Data-driven identification of rotating machines using ARMA deterministic parameter evolution in the angle/time domain

Abstract

The functional-series angle-/time-varying autoregressive moving-average (AT-FS-ARMA) model was used to model and analyze vibration-based signals from internal combustion engines. This approach is derived from the formulation of the time–angle periodically correlated processes, a relatively new topic in the cyclostationary framework, which has gained attention for modeling of mechanical signals. The AT-FS-ARMA model consists of traditional time-varying FS-ARMA-like models, but with the projection coefficients expanded in terms of the angular variable, dependent on time.
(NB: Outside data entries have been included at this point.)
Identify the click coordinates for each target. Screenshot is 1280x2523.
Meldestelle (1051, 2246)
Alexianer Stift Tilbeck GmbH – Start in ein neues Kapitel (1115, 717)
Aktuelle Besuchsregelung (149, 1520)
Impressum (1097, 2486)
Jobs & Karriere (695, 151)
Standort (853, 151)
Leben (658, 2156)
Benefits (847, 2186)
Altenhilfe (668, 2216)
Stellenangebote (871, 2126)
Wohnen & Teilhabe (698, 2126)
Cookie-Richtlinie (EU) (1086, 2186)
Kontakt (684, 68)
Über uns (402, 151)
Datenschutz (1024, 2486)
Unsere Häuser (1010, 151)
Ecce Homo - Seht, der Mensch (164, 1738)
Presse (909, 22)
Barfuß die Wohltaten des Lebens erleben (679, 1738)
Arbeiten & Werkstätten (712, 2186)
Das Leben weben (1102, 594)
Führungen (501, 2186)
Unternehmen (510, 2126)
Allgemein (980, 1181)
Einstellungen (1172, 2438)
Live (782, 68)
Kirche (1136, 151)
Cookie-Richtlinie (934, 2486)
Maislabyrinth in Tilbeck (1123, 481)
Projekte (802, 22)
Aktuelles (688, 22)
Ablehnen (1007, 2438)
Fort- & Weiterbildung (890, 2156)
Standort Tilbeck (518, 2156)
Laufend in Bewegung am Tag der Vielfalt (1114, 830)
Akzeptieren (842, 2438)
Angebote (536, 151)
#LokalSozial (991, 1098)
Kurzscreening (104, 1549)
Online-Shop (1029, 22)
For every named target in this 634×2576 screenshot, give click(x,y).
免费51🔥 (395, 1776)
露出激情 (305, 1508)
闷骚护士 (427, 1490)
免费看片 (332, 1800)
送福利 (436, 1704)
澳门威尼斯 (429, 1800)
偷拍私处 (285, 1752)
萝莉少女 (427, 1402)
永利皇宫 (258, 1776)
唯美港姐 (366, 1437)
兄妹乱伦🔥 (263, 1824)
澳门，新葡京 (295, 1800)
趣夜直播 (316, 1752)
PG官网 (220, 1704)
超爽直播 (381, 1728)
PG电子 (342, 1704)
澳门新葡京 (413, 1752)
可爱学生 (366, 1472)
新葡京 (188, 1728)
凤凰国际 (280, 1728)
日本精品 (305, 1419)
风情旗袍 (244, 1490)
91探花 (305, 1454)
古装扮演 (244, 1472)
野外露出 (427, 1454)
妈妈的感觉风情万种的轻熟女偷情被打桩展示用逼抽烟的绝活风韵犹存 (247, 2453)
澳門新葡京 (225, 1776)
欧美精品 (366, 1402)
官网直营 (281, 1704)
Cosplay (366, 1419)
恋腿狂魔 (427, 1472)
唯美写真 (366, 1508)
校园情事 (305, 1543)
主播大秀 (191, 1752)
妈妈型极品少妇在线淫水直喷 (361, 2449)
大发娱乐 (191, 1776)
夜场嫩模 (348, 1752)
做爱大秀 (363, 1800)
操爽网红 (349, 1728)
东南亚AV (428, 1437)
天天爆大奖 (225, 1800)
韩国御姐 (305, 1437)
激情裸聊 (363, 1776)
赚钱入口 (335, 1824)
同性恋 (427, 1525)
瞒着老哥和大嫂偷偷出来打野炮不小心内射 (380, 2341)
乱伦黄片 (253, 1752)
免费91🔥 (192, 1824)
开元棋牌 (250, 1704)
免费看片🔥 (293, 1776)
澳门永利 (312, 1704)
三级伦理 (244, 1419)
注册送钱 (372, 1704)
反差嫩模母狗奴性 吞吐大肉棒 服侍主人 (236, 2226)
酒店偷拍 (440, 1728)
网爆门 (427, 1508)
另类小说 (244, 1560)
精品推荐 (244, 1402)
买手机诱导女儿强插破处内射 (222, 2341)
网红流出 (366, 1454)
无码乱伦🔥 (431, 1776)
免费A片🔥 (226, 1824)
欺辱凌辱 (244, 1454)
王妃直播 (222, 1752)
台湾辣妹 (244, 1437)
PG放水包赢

Therefore, the method has the advantage of considering the angle periodicities often present in vibration-based signals from rotating and reciprocating machines. The performance is illustrated by an experimental application of signals measured in a diesel internal combustion engine (ICE) with a constant operating speed. The accuracy of the model is evaluated through the residual sum of squares normalized by the series sum of squares. To illustrate the use of the AT-FS-ARMA for vibration analysis of ICEs, parametric angle–frequency spectrum was estimated and compared to angular-varying pseudo-Wigner–Ville distribution/spectrum. The results showed that AT-FS-ARMA provides a useful complementary tool for analysis.